Pour ne s’en tenir qu’aux événements les plus actuels, et en laissant de côté pour le moment la singularité et les enjeux de la cristallisation djihadiste on se contentera ici d’examiner une autre dimension de cette actualité : les différences entre sunnisme et chiisme.
On aurait tort sans doute de prendre au « pied de la lettre » (voir plus loin), les affrontements actuels entre ces deux principaux courants de l’Islam ; une confrontation réductrice et surdéterminée par les jeux et les enjeux de la géopolitique, par la violence et le simplisme mortifères des rapports entre amis/ennemis, et plus généralement par la peste identitaire, qu’elle soit raciale, nationale, partisane ou religieuse.
Historiquement, comme dans ce que l’on observe actuellement, ce que l’on appelle habituellement chiisme et sunnisme bien loin de mettre de l’ordre dans la réalités comme dans les représentations, ne fonctionne qu’à l’intérieur d’une multitude d’autres partages, mélanges et positions enchevêtrés et contradictoires où contre toute attente et tout critère de classement, l’importance du rapport à la loi du sunnisme par exemple peut aussi bien devenir la marque actuellement dominante du chiisme étatique iranien. Alors que de façon inverse, la mystique, si importante dans le chiisme a pu constituer, historiquement une des principales composantes du sunnisme [29]. Et alors même qu’un littéralisme aussi obtus et exacerbé que le salafisme ne manque pas, dans sa composition improbable, de s’associer à des formes de millénarismes aussi extrêmes et mortifères que Daech par exemple.
Mais on aurait tort également (et plus gravement) de ne pas voir en quoi sunnisme et chiisme, dans le chaos de leur longue histoire, de leurs mélanges, de leurs conflits et de leurs chassés-croisés, permettent, pour ce qui concerne l’Islam, non seulement d’éclairer les réalités de l’expérience humaine (sous son double aspect d’oppression et d’émancipation) mais aussi de saisir les implications présentes de leurs différences et plus précisément encore ce que l’on peut en attendre d’un point de vue anarchiste - en bon comme en mauvais -, à travers les critères libertaires du « dedans » et du « dehors », de l’expérience et du dogme, de l’immanence et de la transcendance, de la vie et de la loi, de la liberté et de la contrainte.
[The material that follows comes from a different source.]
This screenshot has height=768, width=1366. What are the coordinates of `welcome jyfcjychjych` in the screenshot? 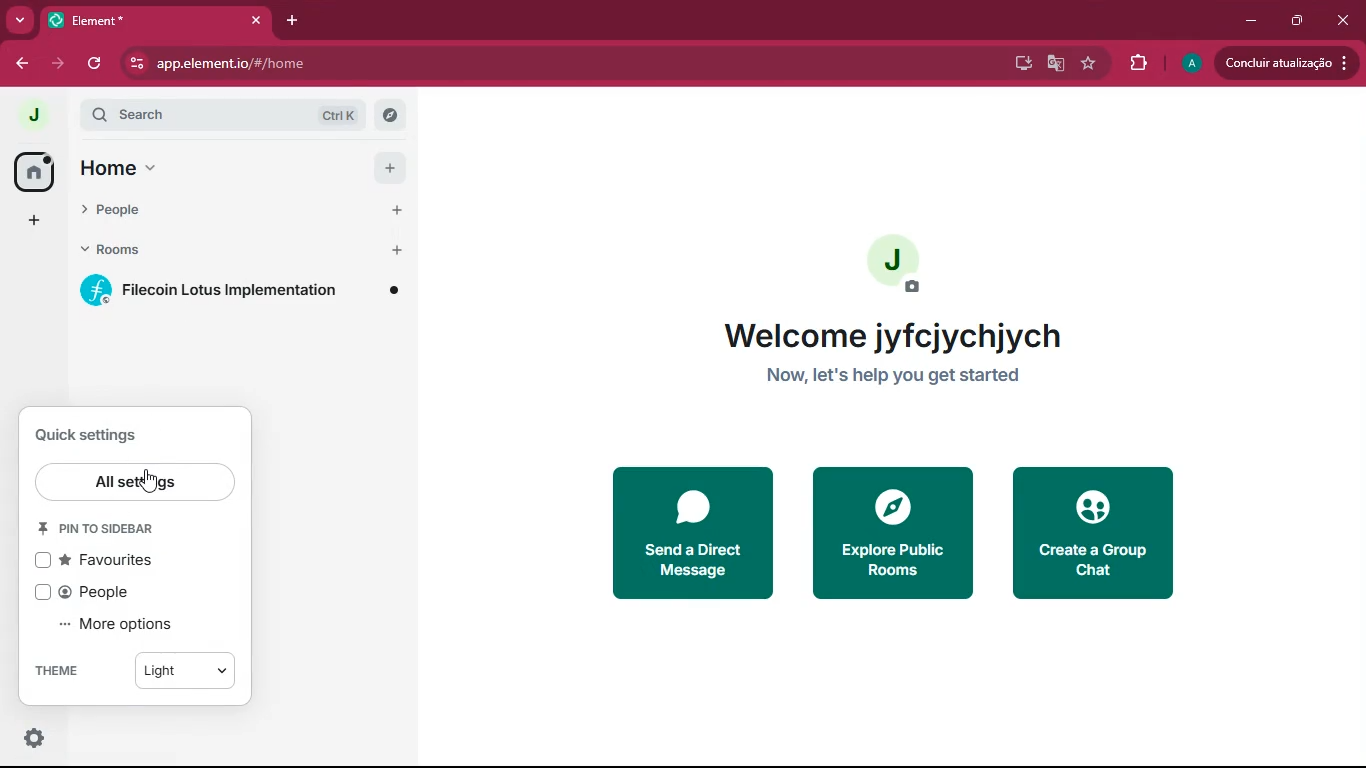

Quelques remarques sur le sunnisme en premier lieu, et plutôt sur le registre du découragement pour le coup. Dans les tendances les plus radicales de ce courant de l’Islam (largement majoritaire à l’échelle du monde) on retrouve actuellement la réaffirmation et la crispation autoritaire et extrême d’une tradition monothéiste qui tend par ailleurs et le plus souvent à privilégier l’obéissance et la soumission. Dans cette tradition et parce qu’il est absolument transcendant et inaccessible à l’homme, Dieu ne communique avec lui que par l’intermédiaire d’une loi et d’une lettre (le mot à mot du Coran et des hadith) d’autant plus brèves, arbitraires et impératives que la distance entre eux est plus grande (incommensurable en l’occurrence). Une loi et une lettre qui prétendent figer la vie dans le présent arrêté d’une histoire humaine définitivement achevée, il y a 1400 ans. Une loi et une lettre sorties tout armé de la divinité (le coran « incréé »), et d’autant plus violentes, oppressives et simplistes dans leurs injonctions qu’en dehors de l’obéissance et de la soumission, elles dénient toute autre existence au « monde réel » dont parle Bakounine [30], à sa richesse et à sa complexité infinies ; y compris lorsqu’il s’agit de leur propre et longue histoire : la mystique et les innombrables écoles et « confréries » du soufismes par exemple ; ou encore, au cœur même de l’autorité transcendante de la loi , l’immense jurisprudence de ses nombreuses écoles juridiques, réduite à l’application littérale d’une poignée de prescriptions [31].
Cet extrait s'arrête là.